As roupas são as mesmas que eu usava naquele dia: camiseta vermelha e shorts azuis. O ar de tranquilidade, a sensação da mão da minha mãe segurando a minha, o calor do sol cobrindo a minha pele: tudo está igual. Posso ver claramente o homem de terno se aproximando e ele parece tão real que a sensação de sua presença faz todos os pelos do meu corpo arrepiarem.

"Neste exato momento lhe concedo a maldição; alma receptiva não se debata em vão; viverá com ela para sempre em seu coração" — As palavras ditas por ele ecoam incessantemente em meio aos meus pensamentos. A luz verde que seus olhos emitem em minha direção parece flutuar em frente a mim e é tão intimidante quanto era naquele dia.

Aquele foi o dia em que tudo aconteceu: o último dia antes de eu passar a ser visto como uma aberração; o último dia em que consegui sair na rua sem enlouquecer; o último dia...

— Olá! Você é o Jean Baldissera, certo?

Pisco. Meu eu desapareceu e do outro lado da sala só restou aquele menino, agora me encarando assustado. Na minha frente o anfitrião do show se encontra parado esperando por uma resposta.

"Agora não... Merda". Em um momento como este gostaria de ter recebido o poder da invisibilidade ao invés desta maldição.

Esforço-me para procurar pelas palavras certas em minha mente, mas não consigo me prolongar muito.

— Sou.

— Então, antes de você entrar no palco precisamos que fale seu nome, de onde você é, sua idade e o que veio apresentar hoje — Ele aponta para a câmera na mão do homem ao seu lado — Olhando pra essa câmera aqui, tudo bem?

Seu tom de voz é sério. Ele está com medo de mim por causa da minha aparência — e tenho que admitir, eu também teria.

Os dois homens me encaram esperando que eu comece a falar. Percorro os olhos pelas suas expressões faciais. "Esse cara parece um maníaco", "Certeza que ele vai ser mais uma das pessoas que vem aqui pra passar vergonha". Ambos repetem essas palavras em suas mentes, mas mantém sorrisos estampados em seus rostos. Falsos. Como todos os outros.

— Jean...? Já pode começar.

Tento desembaralhar as palavras na minha mente para formar uma frase direta e convincente. "Eu sou..." "Cara, que demora" "Jean... Meu nome" "Só quero ir pra casa e assistir um filme" "Telepata... Apresentação...".

É impossível.

— Eu... Meu nome é... Jean. Telepata... Eu sou... Isso. É o que vou... Fazer hoje.

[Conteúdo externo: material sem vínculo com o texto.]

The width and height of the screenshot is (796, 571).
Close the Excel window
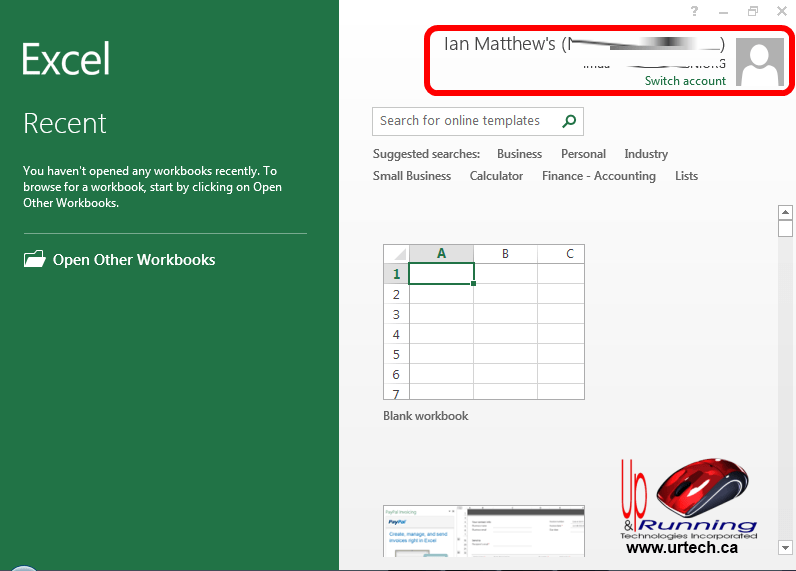coord(781,11)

Os olhos marrons do anfitrião percorrem meu rosto, tentando me decifrar. Tentando entender o que há de errado com o cara que mal consegue dizer seu nome olhando para uma câmera.

— Desculpe, mas... Poderia tentar outra vez? Tenta se soltar mais.

Fecho os punhos e os aperto. Sinto a pressão subindo até a cabeça e ocupando cada espaço de mim. Estou prestes a explodir. Tenho que fazer isso logo.

Volto-me para o palco e começo a andar, deixando os homens para trás. Eles gritam e tentam me impedir, mas é tarde demais.